3-year-old: I need a scarf.
Me: No, you don’t.
3: To tie up bad guys.
She needs a scarf.
The worst part about having your death go viral is that you get kicked off the Queue for Taylor Swift tickets. #RIPJimmyFallon
Marriage is telling your partner they’re wrong but in an optimistic way.
Anyone else’s spine sound like an accordion when they go to bend over?
No?
No matter how prepared you think you are,
a retractable vacuum cord will always find the weakness in your defense.
oh you like bad boys? well sometimes i cite articles i’ve only skimmed
I’m glad the Dentist calls me the day before to remind me to cancel my appointment.
When I recently asked a 9 year-old about his experience with the tooth fairy, he explained that there is no tooth fairy, and:
‘Your parents take the tooth out from under your pillow, and god knows what they do with it.’
Roses are red,
I love mashed potato.
Poetry is hard,
laminator.#PoetryDay
Sorry but they’re not fajitas unless they come from the fajita region of the restaurant
[ikea date]
him: let’s go check out the beds 😉
me: *mouthful of meatballs* they sell furniture here?
You know a guy is a creep if he shelves American Psycho with “how-to books.”
Of course he’s into you.
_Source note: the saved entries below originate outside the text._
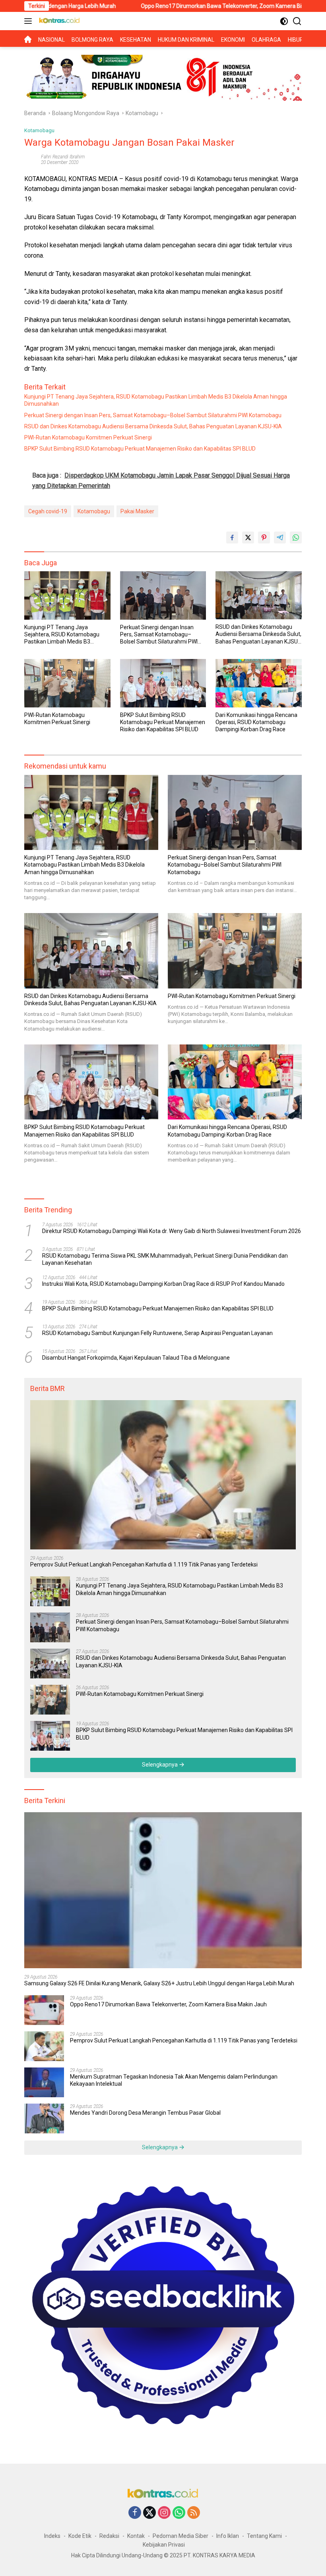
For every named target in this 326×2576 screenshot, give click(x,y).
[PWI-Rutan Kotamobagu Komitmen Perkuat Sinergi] (67, 683)
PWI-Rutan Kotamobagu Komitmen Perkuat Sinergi (88, 437)
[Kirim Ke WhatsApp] (296, 537)
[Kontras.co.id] (58, 21)
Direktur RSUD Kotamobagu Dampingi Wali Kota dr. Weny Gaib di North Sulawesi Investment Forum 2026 (171, 1231)
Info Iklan (227, 2536)
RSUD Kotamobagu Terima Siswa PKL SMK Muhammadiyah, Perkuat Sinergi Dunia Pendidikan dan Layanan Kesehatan (165, 1259)
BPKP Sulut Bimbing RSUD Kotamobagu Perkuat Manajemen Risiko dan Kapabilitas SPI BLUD (140, 448)
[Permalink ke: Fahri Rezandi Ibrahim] (30, 159)
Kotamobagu (39, 130)
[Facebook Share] (232, 537)
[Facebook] (134, 2513)
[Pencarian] (297, 21)
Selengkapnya (160, 1764)
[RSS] (193, 2513)
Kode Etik (79, 2536)
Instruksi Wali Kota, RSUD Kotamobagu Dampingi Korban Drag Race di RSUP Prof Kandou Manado (163, 1284)
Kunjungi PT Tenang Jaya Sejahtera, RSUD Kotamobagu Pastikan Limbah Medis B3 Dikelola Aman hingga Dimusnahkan (155, 400)
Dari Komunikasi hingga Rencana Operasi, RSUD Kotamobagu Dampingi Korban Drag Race (256, 722)
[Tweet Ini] (248, 537)
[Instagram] (164, 2513)
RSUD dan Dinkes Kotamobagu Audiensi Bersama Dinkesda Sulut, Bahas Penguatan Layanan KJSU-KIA (153, 426)
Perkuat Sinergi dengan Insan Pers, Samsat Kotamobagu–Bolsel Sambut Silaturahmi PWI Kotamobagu (152, 415)
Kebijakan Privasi (164, 2544)
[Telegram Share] (280, 537)
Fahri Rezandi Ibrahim (63, 157)
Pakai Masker (137, 511)
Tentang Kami (264, 2536)
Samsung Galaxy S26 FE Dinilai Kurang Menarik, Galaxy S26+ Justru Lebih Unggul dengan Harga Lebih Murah (159, 1983)
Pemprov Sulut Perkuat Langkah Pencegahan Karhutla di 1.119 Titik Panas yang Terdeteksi (144, 1564)
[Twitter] (149, 2513)
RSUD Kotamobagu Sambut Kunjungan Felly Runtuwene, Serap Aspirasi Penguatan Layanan (157, 1333)
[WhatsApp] (179, 2513)
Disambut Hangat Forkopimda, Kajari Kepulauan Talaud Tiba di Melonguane (136, 1357)
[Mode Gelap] (284, 21)
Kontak (136, 2536)
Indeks (52, 2536)
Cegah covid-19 (47, 511)
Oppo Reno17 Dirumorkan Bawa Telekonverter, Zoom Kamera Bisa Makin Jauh (174, 6)
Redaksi (109, 2536)
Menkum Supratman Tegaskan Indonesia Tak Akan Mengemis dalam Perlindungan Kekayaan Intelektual (173, 2080)
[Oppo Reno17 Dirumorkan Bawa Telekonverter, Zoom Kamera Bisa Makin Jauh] (44, 2010)
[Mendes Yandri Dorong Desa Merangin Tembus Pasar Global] (44, 2118)
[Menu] (29, 21)
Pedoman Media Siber (180, 2536)
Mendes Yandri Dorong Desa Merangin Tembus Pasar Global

He’s just super-duper busy, messaging other chicks.
ME: I’ve eaten a lot of spicy food
GF: If u eat too much of it, u lose your sense of taste
ME [watching Adam Sandler] haha he is so funny
Before I die I want to see a dog run out of a butchers shop with a string of sausages hanging out of its mouth.
I talk a lot of shit for someone who often searches for their phone when I’m watching something on it.
Today’s assignment:
Walk up to people with a manila envelope and ask them “Have you seen this person?” and pull out a picture of yourself
Wife: You call this a gift?
Husband: Well, when that other guy brought you same thing..
Wife: You mean our dog?
10 year old me preparing to tell my mom at 9pm I need glue and construction paper for my project due tomorrow.
Chamomile tea makes chamomile pee.
I once sprained my wrist flapping away too vigorously in a panic after I walked into a massive spider’s web. I told everybody I damaged my hand playing rugby
my boyfriend invited the neighbors over for dinner “sometime,” so now we have to move.
Starbucks says it will close 150 stores next year.
And that’s just in one mall.
*Weather changes*
BODY: This is weird. Must have an asthma attack.
*Anything else changes*
MIND: This is weird. Must have a panic attack.
Establish dominance over your doctor by asking what drugs he’s taking.
Me: We have communication issues, trust issues and she’s passive aggressive
*Therapist slowly turns to the other chair and looks at the GPS*
My new favorite headline
My conservative, 94-year-old grandfather and I don’t see eye to eye on a lot, but every now and then, I’m reminded of our similarities. Today, he emailed me a video asking a really important question—what if we put all of our trash in volcanoes?